As the price of their release, the activists were asked to sign a document and appear on television saying they had not been tortured.

Other reforms have followed the same pattern. In April 2016, MbS launched Vision 2030, an ambitious scheme to modernise the Saudi economy that attracted international plaudits. But the reality of the economic changes to be introduced became clear in November 2017 when leading businessmen and royal family members were confined, some being reportedly abused, as part of an alleged corruption inquiry in the Ritz Carlton Hotel in Riyadh.

A few are still detained, while others were only released after handing over part or all of their business interests.

For a long period, MbS was treated gently by foreign governments greedy for Saudi contracts and by the foreign media, which bought into a PR picture of MbS as breaking the bonds of an archaic society.
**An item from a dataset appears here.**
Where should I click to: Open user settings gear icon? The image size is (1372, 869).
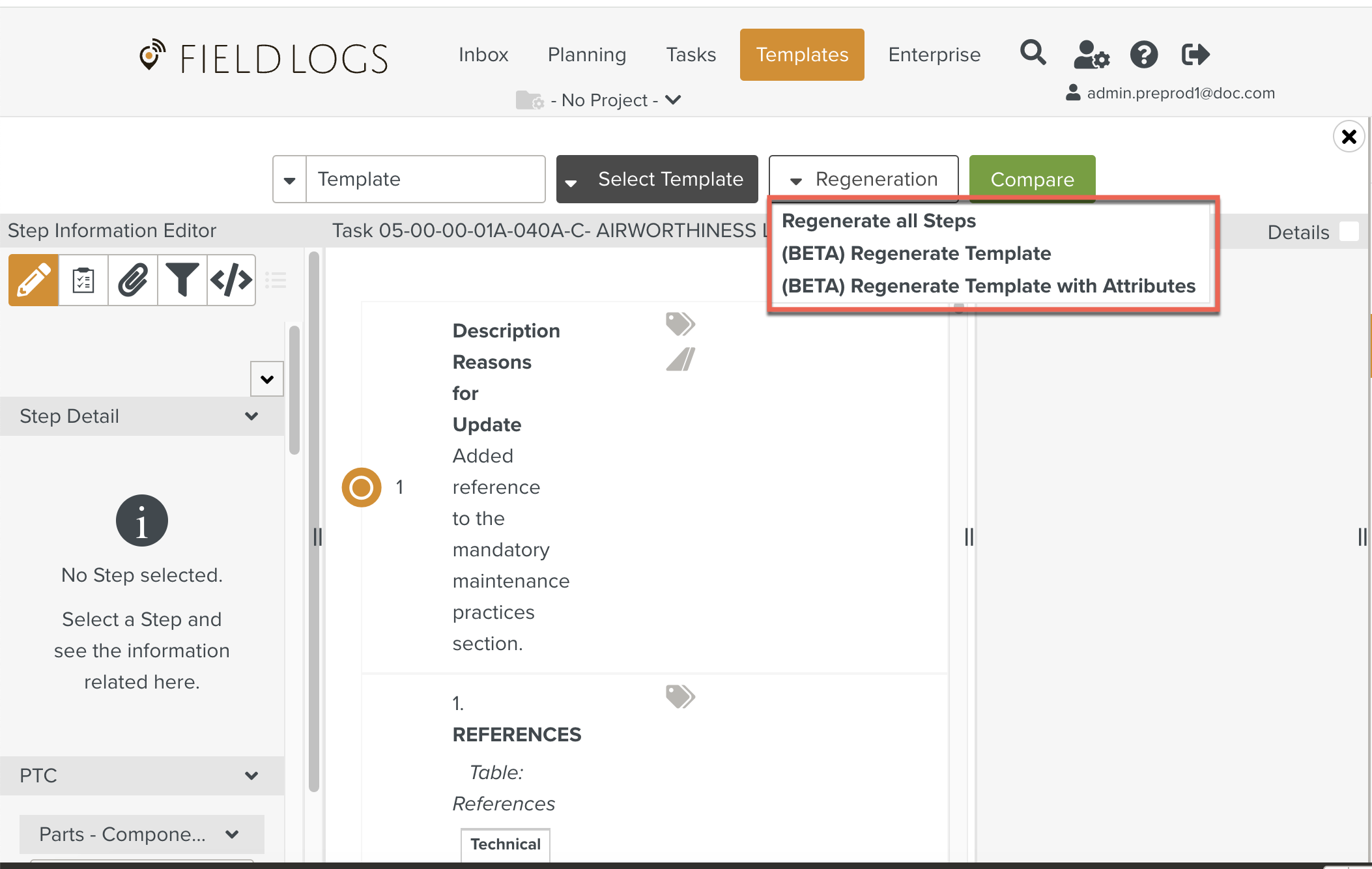pyautogui.click(x=1091, y=55)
President Trump made a triumphal visit to Riyadh soon after his election and frequently tweeted his approval of all that MbS was doing – including his incarceration of the businessmen.

In terms of publicity, all went well enough until 2 October 2018 when a Saudi death squad murdered the Saudi journalist Jamal Khashoggi in the Saudi consulate in Istanbul. The crime is now admitted by the Saudi authorities, though they deny that MbS knew about the killing in advance – something asserted to the contrary by US senators briefed by US intelligence.

The Khashoggi killing and the grisly dismemberment of his body released a flood of criticism from which MbS has yet to recover. The dead journalist had said the year before his assassination that the crown prince had “promised an embrace of social and economic reform … but all I see now is the recent wave of arrests”.

The tainting of Saudi Arabia’s reputation by the Khashoggi affair, and the torrent of criticism that followed, played a role in deterring foreign investors from buying into Aramco at the price the Saudis wanted.

But what really undermined Saudi Arabia’s reputation for stability was the surprise Iranian/Houthi drone and missile attack on the Abqaiq and Khurais oil facilities in September. As significant as the attack itself was Mr Trump’s refusal to retaliate against Iran. What had for so long seemed like a gold-plated US guarantee of Saudi security turned out to be nothing of the sort.

MbS is not going to be displaced because of these mistakes and miscalculations: when he was appointed heir to his father in 2017, the royal court purged and took over the entire Saudi security apparatus. On the other hand, the long list of self-destructive actions by the Saudi authorities in the last five years has left the country much less stable than it once appeared.

Prince Andrew’s take on the career of his fellow royal in Saudi Arabia would make interesting reading. Perhaps he looks on MbS’s absolute power and gigantic wealth with envy; he may even approve of the rigour with which his counterpart asserts his authority. This is not pure guesswork.

Andrew used to be a regular visitor to Saudi Arabia’s near neighbour and de facto protectorate, Bahrain, praising it as “as source of hope for many people in the world”. These kind words contrast with the report of an independent inquiry into the crushing of the Arab Spring protests there in 2011 which details 18 different torture techniques inflicted on detained protesters.

A British diplomat stationed in Bahrain at the time of a Prince Andrew visit later wrote that the thank-you letters he sent to his hosts after one visit to Bahrain – comparing the size of his plane to theirs – made for cringe-making reading.

In one significant respect, however, Prince Andrew is setting a good example for MbS by standing down from his public duties. Doubtless, the Saudi crown prince will be wondering, after the failures and fiascos of the last five years, if he should consider following the same path.